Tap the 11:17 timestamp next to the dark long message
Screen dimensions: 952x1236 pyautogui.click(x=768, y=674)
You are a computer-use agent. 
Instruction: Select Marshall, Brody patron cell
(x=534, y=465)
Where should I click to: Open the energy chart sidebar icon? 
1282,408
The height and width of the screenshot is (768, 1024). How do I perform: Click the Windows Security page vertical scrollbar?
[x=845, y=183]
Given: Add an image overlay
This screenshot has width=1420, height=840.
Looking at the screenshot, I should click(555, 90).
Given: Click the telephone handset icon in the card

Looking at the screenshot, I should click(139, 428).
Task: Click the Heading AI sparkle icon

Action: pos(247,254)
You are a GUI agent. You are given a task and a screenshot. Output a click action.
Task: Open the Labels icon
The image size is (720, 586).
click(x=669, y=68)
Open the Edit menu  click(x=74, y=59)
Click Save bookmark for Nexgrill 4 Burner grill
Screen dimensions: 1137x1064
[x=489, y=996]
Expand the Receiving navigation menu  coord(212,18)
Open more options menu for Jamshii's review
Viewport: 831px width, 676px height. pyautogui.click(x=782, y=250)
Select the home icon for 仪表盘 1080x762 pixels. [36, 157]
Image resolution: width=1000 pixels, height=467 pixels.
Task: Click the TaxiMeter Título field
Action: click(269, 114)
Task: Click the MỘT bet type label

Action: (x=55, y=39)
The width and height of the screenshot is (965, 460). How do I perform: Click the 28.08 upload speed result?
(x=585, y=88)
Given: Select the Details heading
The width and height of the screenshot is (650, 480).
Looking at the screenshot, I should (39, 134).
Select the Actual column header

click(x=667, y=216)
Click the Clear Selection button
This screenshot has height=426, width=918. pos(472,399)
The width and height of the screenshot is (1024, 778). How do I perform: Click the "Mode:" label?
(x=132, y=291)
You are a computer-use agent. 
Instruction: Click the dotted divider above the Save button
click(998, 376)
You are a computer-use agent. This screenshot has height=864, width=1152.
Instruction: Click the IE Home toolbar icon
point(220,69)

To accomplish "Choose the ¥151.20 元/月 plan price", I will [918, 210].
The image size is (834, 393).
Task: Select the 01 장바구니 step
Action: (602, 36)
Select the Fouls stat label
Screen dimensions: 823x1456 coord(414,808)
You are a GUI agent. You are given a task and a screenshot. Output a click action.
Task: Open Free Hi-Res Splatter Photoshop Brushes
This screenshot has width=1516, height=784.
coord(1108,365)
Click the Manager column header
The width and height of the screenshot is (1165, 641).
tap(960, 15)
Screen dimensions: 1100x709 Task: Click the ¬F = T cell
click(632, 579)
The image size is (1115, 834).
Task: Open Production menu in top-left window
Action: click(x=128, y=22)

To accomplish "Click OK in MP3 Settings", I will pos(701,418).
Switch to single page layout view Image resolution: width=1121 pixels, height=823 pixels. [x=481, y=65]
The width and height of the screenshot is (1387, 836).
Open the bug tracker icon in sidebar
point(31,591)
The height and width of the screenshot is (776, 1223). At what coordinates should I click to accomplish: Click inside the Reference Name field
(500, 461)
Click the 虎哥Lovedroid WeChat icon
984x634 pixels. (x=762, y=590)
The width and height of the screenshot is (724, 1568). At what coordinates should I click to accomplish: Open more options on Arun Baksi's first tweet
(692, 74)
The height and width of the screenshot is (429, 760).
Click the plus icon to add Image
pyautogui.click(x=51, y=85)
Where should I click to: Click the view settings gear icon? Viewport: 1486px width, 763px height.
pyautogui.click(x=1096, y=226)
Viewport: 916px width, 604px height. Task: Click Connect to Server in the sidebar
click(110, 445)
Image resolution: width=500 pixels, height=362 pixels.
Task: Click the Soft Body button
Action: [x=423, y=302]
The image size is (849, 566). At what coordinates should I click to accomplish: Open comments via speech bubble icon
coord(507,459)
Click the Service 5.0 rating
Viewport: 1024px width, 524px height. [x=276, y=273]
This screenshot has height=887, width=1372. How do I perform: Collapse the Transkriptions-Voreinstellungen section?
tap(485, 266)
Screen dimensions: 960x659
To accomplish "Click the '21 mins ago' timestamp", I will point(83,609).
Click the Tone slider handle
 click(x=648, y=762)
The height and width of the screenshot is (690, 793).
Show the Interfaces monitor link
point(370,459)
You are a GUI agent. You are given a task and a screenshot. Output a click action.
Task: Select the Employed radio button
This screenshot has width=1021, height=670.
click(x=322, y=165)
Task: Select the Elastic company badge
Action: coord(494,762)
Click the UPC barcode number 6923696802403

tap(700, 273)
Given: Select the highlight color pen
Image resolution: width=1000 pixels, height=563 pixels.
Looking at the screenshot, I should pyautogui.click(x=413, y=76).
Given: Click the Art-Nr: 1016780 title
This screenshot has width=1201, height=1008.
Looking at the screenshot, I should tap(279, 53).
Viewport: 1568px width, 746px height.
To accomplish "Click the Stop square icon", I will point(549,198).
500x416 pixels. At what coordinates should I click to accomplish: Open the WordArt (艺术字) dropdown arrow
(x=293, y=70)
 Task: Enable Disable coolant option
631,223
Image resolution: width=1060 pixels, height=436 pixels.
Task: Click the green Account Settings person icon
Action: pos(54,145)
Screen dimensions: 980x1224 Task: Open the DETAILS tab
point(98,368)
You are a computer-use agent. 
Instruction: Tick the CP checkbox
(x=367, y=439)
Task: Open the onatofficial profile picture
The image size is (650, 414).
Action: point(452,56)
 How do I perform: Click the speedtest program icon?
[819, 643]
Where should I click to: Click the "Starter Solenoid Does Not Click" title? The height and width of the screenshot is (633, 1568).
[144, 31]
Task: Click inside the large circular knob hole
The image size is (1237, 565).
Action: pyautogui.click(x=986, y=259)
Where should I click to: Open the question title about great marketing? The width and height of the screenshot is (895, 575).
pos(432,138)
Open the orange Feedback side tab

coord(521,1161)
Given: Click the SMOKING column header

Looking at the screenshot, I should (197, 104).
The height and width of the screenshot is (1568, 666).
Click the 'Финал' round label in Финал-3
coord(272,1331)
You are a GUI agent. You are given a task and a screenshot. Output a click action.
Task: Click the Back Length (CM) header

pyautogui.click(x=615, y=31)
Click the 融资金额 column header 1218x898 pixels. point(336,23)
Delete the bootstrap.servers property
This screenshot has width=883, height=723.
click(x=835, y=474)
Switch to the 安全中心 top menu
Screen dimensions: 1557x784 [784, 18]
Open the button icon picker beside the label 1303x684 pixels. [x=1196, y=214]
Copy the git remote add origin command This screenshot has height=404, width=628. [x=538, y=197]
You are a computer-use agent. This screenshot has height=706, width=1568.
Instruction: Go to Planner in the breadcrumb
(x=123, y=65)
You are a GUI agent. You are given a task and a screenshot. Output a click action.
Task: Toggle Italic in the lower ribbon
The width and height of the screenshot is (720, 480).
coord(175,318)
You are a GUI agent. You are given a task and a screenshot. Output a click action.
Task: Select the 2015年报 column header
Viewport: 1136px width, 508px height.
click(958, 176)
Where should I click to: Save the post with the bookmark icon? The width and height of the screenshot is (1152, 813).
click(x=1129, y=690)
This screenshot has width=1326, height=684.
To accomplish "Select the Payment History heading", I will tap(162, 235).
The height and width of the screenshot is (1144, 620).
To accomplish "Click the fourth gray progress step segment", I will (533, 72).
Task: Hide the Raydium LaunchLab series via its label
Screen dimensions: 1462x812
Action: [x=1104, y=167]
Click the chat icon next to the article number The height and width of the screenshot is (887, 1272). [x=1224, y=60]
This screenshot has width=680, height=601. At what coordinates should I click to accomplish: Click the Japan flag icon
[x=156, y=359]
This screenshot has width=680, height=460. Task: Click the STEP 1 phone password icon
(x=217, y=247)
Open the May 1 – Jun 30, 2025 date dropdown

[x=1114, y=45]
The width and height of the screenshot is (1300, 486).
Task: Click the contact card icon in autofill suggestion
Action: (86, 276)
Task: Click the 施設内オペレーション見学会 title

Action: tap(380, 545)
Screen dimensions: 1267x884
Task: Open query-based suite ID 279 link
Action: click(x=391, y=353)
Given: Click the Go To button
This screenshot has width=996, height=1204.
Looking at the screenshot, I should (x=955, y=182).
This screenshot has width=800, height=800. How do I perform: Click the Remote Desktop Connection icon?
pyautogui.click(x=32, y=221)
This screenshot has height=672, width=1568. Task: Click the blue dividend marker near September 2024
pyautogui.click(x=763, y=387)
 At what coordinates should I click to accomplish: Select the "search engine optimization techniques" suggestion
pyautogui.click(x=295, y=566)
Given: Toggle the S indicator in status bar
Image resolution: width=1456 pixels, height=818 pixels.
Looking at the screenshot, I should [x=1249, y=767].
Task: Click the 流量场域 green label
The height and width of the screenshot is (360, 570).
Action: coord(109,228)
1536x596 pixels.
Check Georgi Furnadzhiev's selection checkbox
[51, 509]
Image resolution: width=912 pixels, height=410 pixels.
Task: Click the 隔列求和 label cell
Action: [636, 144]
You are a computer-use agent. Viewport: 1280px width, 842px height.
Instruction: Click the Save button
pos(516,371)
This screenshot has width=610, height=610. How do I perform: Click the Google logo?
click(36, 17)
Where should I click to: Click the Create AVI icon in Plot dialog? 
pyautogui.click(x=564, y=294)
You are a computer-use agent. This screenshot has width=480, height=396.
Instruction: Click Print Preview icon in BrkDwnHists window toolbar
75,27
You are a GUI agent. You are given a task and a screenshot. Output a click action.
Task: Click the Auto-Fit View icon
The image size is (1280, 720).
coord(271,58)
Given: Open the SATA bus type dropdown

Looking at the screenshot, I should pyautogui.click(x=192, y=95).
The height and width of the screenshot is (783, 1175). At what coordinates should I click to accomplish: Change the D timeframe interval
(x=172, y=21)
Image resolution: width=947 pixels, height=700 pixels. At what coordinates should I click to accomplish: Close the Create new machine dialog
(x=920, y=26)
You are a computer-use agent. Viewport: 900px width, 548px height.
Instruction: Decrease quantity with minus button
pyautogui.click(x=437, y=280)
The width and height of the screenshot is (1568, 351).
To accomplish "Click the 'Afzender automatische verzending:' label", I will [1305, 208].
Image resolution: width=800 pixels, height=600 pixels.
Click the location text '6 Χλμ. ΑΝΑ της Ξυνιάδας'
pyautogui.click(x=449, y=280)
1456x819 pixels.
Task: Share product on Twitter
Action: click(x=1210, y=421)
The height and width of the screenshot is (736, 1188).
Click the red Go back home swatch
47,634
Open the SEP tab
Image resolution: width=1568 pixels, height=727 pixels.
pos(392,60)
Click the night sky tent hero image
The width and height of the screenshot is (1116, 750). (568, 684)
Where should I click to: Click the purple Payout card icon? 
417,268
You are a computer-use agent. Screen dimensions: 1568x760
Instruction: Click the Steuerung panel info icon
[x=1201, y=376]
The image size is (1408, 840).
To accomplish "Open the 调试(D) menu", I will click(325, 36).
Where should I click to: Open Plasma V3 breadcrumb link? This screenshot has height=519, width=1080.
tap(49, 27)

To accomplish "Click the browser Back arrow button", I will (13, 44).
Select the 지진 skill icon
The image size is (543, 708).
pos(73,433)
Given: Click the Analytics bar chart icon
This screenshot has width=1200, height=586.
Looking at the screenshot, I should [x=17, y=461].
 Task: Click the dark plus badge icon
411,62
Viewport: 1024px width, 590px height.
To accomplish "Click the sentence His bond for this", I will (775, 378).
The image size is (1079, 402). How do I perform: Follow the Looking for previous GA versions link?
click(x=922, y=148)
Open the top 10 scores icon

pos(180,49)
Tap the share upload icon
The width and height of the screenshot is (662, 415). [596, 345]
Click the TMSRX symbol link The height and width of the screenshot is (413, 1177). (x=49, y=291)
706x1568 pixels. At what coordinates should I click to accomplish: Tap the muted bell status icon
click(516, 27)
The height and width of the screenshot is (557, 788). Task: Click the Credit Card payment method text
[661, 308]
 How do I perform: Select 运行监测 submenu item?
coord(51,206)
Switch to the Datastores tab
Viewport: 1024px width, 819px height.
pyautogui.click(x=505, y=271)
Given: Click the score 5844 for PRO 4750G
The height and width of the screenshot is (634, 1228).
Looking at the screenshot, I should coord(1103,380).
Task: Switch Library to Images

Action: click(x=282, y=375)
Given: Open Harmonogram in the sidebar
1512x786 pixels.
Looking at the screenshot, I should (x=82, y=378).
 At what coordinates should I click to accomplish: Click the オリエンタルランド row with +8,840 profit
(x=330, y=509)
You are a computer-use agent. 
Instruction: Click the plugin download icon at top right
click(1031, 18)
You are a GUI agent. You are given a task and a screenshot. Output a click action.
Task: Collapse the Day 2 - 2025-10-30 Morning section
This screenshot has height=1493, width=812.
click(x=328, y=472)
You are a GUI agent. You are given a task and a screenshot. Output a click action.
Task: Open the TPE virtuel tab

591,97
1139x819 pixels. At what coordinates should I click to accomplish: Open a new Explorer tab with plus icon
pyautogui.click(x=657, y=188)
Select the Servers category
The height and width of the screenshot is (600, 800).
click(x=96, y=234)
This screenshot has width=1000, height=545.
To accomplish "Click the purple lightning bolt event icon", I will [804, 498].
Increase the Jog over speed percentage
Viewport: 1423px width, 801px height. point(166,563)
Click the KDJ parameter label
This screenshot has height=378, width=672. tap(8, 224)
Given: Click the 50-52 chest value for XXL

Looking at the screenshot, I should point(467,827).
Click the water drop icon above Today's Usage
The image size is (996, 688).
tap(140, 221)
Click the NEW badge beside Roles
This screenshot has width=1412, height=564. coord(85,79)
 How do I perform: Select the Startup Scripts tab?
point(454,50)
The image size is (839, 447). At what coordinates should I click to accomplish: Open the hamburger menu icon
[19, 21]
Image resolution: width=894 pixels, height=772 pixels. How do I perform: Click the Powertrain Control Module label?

○ ○ ○

Work required ->
Where a line above includes "Toggle", copy that line.

Result for this exercise ->
Task: Toggle Italic in the lower ribbon
Given: Toggle the S indicator in status bar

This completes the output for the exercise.